> _Problem to work on_: From the film notes, list every film title that appears with a release year in parentheses, giving each title with its year.

> _Document_:
I often like to explore a film from a certain perspective, like soundtracking or costume, which I recently did for Taipei Story (1985) in Power Dressing and Sunglasses after Dark. It’s amazing how, at the end of the film, you realise how the entire movie actually plays out in a single shot, the opening scene.
Watching My neighbor Totoro (1988) a couple of weeks ago with my five year old son reminded me of the words of another great filmmaker, Abbas Kiarostami: “The most wondrous period in the life of a human being is childhood, when encountering even the most minuscule things becomes a process of radical exploration. It’s a pity we leave those times behind so quickly.” My son was fascinated by the film, but I think this was more a film for me than it was for my son. He drew Totoro after we watched the film and he often asks me about the film, sometimes when there is a ruffle of wind in the trees, but he couldn’t wait to go off and explore his own world. He’s got more than one Totoro there. Children and adults see this film differently, naturally, but adults need to see this more than children do. And it’s all because of the genius of Hayao Miyazaki, who weaves the story together with such emotion and intensity. Reality and mythology seem to coexist so naturally in the Japanese culture and daily life, or maybe that has changed for them as well in the meantime, but this film makes you look, and observe, and accept some fundamental mysteries. Because, as Luis Buñuel said, “If we could only find the courage to leave our destiny to chance, to accept the fundamental mystery of our lives, then we might be closer to the sort of happiness that comes with innocence.”
I have rewatched The Mosquito Coast (1986) as research for an interview. Paul Theroux’s book, on which Peter Weir’s film was based, is at its 40th anniversary this year. “If I adapt a book, it’s to appropriate something that I would have liked to write,” screenwriter Paul Schrader said in an interview for Libération. “I need this even when I work for others. In the screenplay for The Mosquito Coast, a good film based on a good book, I recognised myself in the main character.” Harrison Ford played the main character, Allie Fox, but it was River Phoenix, in the role of Allie’s son, Charlie, who threw in a truly remarkable performance. It’s his relationship with the lead, his every move and look, even more than his words, that unlocks the main character. It’s the supporting role par excellence.
The Scottish caper Restless Natives (1985), about two highwaymen who are taking a shot at a better life and accidentally become local folk heroes, is totally original and such a great comedy, speaking volumes about the time period it was created in with an elated and quirky sense of humour and unapologetically taking pleasure in the anarchy, and an excellent soundtrack, by Big Country, to back it up.

> _Element lookup records_:
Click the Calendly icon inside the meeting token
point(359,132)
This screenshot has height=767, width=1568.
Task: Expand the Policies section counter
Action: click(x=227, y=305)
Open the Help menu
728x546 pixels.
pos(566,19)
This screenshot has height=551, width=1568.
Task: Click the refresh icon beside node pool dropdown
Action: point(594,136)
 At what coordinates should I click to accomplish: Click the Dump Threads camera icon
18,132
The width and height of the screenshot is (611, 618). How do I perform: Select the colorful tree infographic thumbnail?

> _Solution for this problem_:
Taipei Story (1985)
My neighbor Totoro (1988)
The Mosquito Coast (1986)
Restless Natives (1985)